You'll be able to shoot at those speeds for quite a while, as the 1D X Mark III will use CFexpress cards (with speeds up to 1,600 MB/s) and a buffer five times the size of the 1D X Mark II. As a reminder, that model let you shoot up to 170 RAW photos without stopping, so 1D X Mark III owners might be able to shoot 16fps or 20fps bursts for well over 30 seconds at a time. That kind of shooting burns through batteries quickly, but Canon said the 1D X III would eke better life out of the same LP-E19 battery used before.
Along with JPEG and RAW files, users will get a new type of format called 10-bit HEIF (high efficiency image file), with more dynamic range and a wider color palette than JPEG. It's an option that's much more compact than RAW, but easier to edit than JPEG. On the connectivity side, it comes with WiFi, Bluetooth LE, GPS, a built-in ethernet connection and an optional wireless transmitter.
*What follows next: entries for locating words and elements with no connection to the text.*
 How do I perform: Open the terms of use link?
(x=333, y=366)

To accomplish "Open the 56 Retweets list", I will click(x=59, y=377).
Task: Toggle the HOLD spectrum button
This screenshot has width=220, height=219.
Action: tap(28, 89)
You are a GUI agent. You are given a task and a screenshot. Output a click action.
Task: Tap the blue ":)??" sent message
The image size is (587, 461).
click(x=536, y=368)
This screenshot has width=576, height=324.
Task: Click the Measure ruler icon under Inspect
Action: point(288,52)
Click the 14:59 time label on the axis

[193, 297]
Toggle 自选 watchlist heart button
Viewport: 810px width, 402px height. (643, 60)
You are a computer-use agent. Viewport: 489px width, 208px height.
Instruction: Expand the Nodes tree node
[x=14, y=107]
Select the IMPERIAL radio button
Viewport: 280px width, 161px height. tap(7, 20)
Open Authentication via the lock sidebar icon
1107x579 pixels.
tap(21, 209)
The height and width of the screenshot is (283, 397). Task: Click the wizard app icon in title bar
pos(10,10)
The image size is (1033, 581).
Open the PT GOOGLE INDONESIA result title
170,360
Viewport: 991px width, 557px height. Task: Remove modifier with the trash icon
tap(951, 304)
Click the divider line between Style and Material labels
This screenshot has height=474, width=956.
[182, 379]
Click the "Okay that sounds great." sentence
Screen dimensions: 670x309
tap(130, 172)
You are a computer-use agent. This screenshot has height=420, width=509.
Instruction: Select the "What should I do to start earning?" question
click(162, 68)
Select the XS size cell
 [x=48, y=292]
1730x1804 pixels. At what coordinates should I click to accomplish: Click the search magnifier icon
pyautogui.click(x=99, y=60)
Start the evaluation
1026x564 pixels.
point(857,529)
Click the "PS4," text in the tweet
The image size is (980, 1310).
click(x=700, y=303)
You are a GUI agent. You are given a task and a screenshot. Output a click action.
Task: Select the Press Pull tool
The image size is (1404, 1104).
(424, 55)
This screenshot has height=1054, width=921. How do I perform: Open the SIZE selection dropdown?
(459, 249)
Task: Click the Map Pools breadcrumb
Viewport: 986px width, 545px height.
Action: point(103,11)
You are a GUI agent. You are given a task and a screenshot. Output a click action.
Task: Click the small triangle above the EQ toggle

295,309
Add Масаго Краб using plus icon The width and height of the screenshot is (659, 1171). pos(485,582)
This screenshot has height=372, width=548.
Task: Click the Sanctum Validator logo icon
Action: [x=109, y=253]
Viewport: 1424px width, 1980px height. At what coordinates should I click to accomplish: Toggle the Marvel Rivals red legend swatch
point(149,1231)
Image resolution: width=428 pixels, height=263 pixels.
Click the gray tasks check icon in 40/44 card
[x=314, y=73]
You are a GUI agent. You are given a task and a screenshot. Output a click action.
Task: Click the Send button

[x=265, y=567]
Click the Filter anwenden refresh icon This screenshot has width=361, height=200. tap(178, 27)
Canon also revealed that the 1D X Mark III will be the most video-capable EOS camera it has ever built, with 10-bit 4:2:2 footage at up to 4K 60p, with internal Canon Log recording. It didn't say whether 4K video would use the full width of the sensor and be supersampled, but the last model had a small 1.3 times crop factor.
As a pro model, it will have "phenomenal" weather-sealing and a very durable magnesium alloy body. Canon didn't reveal the sensor resolution, price and other important facts, as it's saving those for the official launch. As a reminder, though, the last model had a 20.2-megapixel sensor and $6,000 price tag.
In other Canon news, the company unveiled two new lenses that will complete its "holy trinity" full-frame EOS R RF-mount lineup. The $2,700 RF 70-200mm F2.8L IS USM is designed for sports, wildlife and event photography, but it's 27 percent shorter and 28 percent lighter than the EF version. The other model is the $3,000 RF 85mm f/1.2L USM DS. It features a new Canon lens coating called Defocus Smoothing -- a vapor-deposited coating on a lens element that improves the look of bokeh. Both of these models showcase the strengths (and high prices) of Canon's RF mount system.